_Entries supplied_

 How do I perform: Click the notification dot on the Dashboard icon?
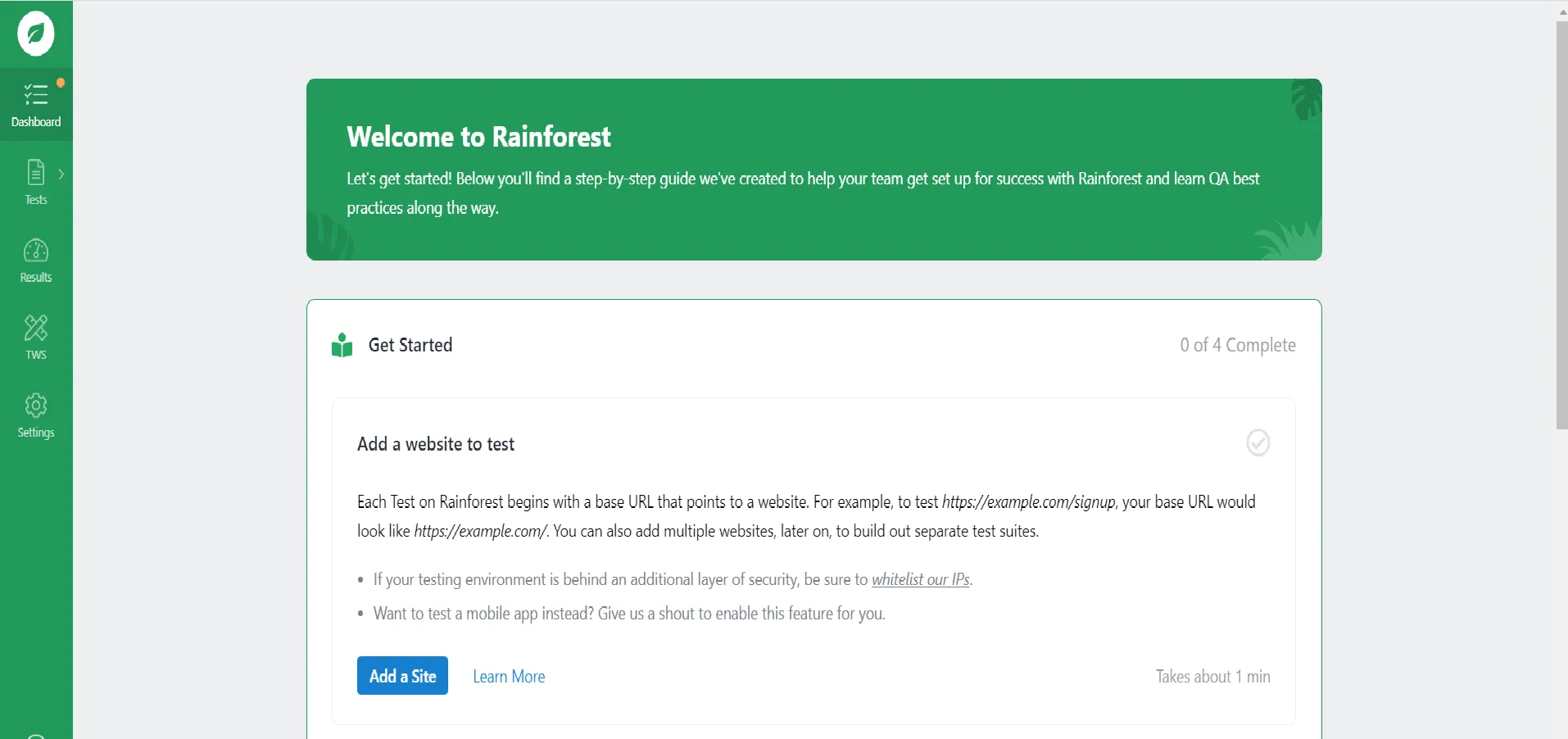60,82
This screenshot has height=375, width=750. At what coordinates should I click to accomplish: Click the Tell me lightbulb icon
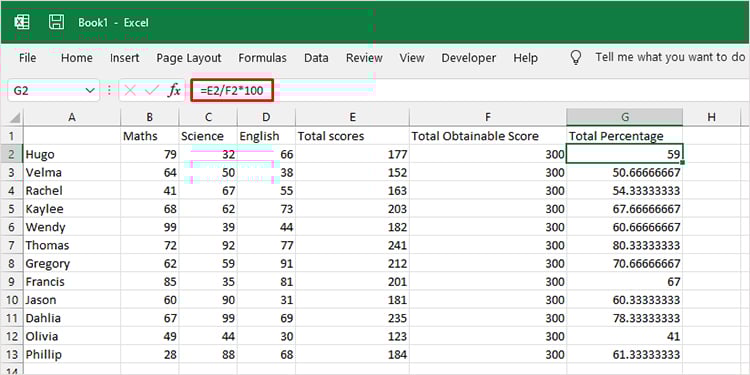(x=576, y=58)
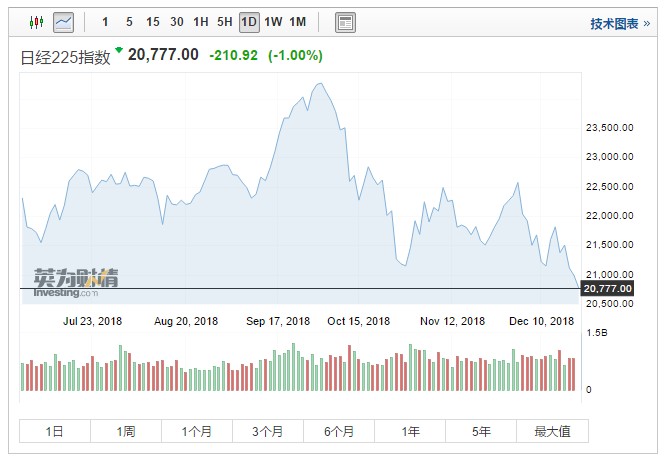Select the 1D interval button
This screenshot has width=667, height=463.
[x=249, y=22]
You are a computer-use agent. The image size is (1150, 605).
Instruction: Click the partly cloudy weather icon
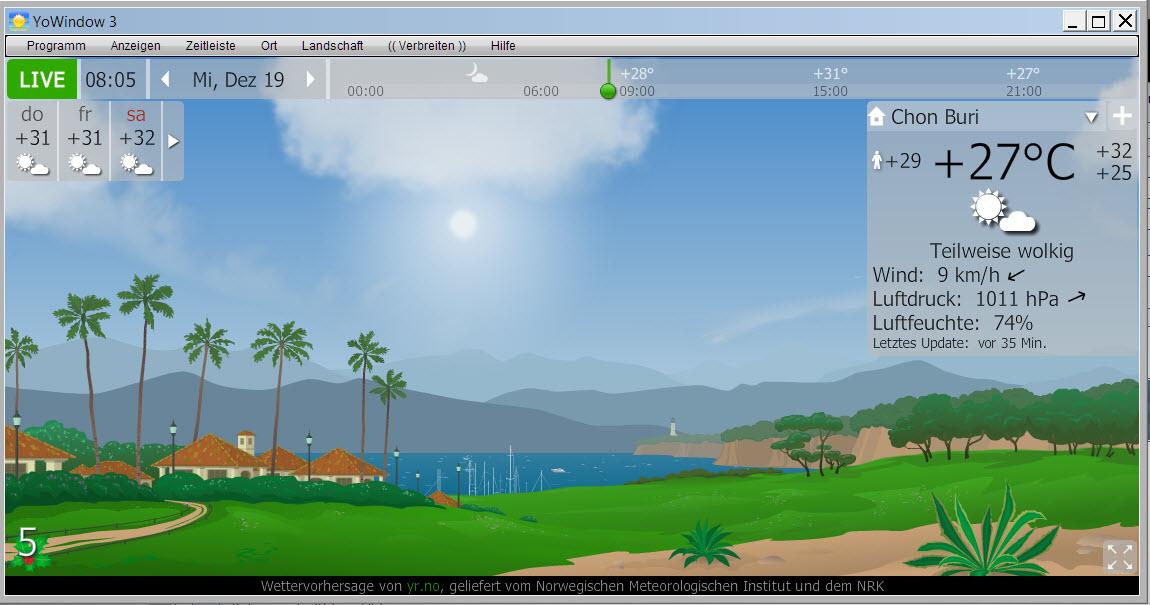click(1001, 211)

_Aim of the exercise_
Revise all the items above, replacing "icon" with "symbol" everywhere and leaving everything else unchanged. Leave the pictures out of your answer.

_Task response_
 How do I perform: Click the notification dot on the Dashboard symbol?
60,82
This screenshot has height=375, width=750. At what coordinates should I click to accomplish: Click the Tell me lightbulb symbol
(x=576, y=58)
Select the 1D interval button
This screenshot has width=667, height=463.
[x=249, y=22]
You are a computer-use agent. The image size is (1150, 605).
Instruction: Click the partly cloudy weather symbol
click(1001, 211)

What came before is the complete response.